(updated July 9, 2022)
When an exit is on the horizon, tech entrepreneurs need to come up with a way to value their company. Software as a Service (SaaS) companies are almost always valued using a Revenue Multiple. This is described in the companion article: Methods for Valuing Technology Companies.
SaaS company valuation starts with the current average multiple for SaaS public companies and then adjusts the multiple up or down depending upon a myriad of factors. However, the public SaaS valuation multiple is highly volatile and is becoming less reliable as a valuation tool.
The graph below, from SaaS Capital, depicts the SaaS public multiple from 2008 to Q2 2022 based on revenue run rate:
During the Great Recession in 2008, the multiple was less than 2x. As the economy recovered, helped by the massive infusion of monetary stimulus, the multiple steadily increased, almost hitting 10x in 2015. At the end of 2016, the multiple retreated to 6x. It rose to 11x in 2018, and bounced between 8x and 10x until the pandemic hit in 2020. The pandemic cratered the economy in March, 2020. This prompted the US Federal Bank to pump trillions of dollars into the economy to stimulate demand. However, a good chunk of the stimulus found its way into the capital markets, causing a massive increase in stock prices.

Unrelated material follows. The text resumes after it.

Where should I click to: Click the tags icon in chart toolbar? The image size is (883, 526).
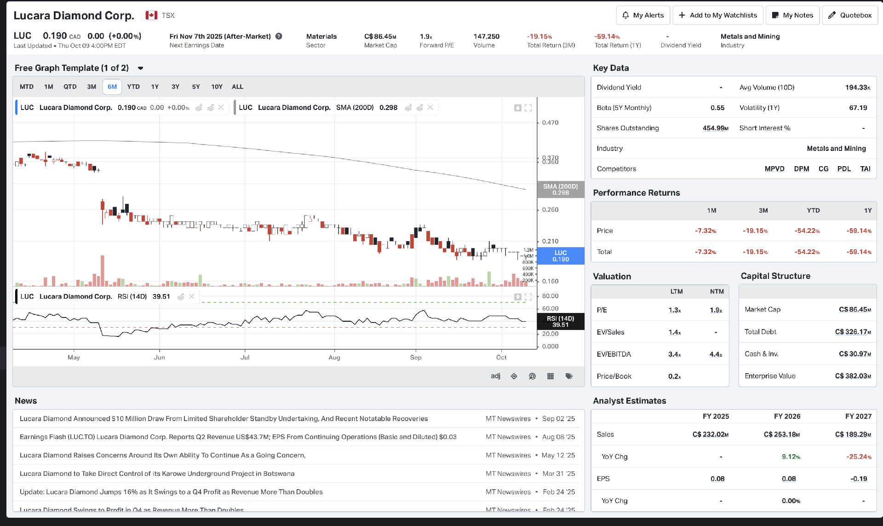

The SaaS Capital Index jumped from 8x at the beginning of the pandemic to 17x. It bounced around at that level until the end of 2021 when rising inflation and increasing interest rates cooled the multiple to 7.5x by June 30, 2022, and to 6.9x by October 31, 2022. The graph below shows that in the space of 2 years the multiple went from 8x to 17x and back to 6.9x.
How did this volatility impact the valuation of SaaS businesses? With some skepticism, it would appear:
- In 2015, when the public multiple was skirting around 10x, Alex Niehenke at Scale Venture Partners spoke of “a steady-state valuation of 4x to 6x revenue for the median public SaaS company … most investors have internalized a 5x multiple as a benchmark for a steady-state SaaS company.”
- In 2018, Tom Tunguz, a SaaS valuation expert at Redpoint Ventures, believed that the multiples hit their peak at 7.7x in 2014.
- In 2017, Seth Levine, managing director at Foundry Group did research that showed that well-performing SaaS companies where the sum of EBITDA% and growth rate greater than 40, had multiples on trailing 12 months of 6.4x. But, in 2017, the public multiple hit 10x.
Several writers noted the extreme volatility of the public SaaS values. It seems that knowledgeable industry observers were out of sync with the SaaS market multiples.
I found the most interesting treatment from Thomas Smale at FE International. He wrote a valuation methodology in 2016 (now deleted) and updated it for 2022. For small companies he uses Seller Discretionary Income (SDE) instead (i.e. EBITDA plus adding back owner compensation and other discretionary expenses). [i]
In 2016 he summarized the methodology in the following graph:
where the Multiple is on SDE, not revenue.
Subsequently, in 2022, Smale split the multiples into two components; one for companies valued below $2M and one for above $2M. He separates the graphs into two graphs shown below:
Companies below $2M:
Companies above $2M:
Smale treats the $2M threshold as a major discontinuity. He splits the analysis into 2 sections at that value to contain the volatility to a certain extent.
Note that the multiples have moved up between editions of the methodology, particularly for companies greater than $2M, reflecting the overall growth in multiples between 2016 and 2022.
The takeaway from this might be that the Revenue Multiple is much more volatile than the performance of the companies it purports to measure. The multiple is used to determine the valuation of a company for the purpose of an investment or exit. This will affect the company for the rest of its life. How sensible is it to materially affect a company in the long term by a variable that is highly volatile in the short term?
Given the significant effect on the growth of SaaS companies, the industry needs to find a new valuation anchor, one that reflects the strength of the SaaS companies rather than the irrational swings of the monthly revenue multiple.
 Note that SDE is not widely used as a valuation tool. EBITDA is a more reliable measure as it includes owner compensation and other expenditures required to operate the business. SDE is useful only if the entrepreneurs are prepared to accept below market compensation which is not realistic except in the short term. Acquirers will normalize the EBITDA calculation to include all required expenses and use that measure.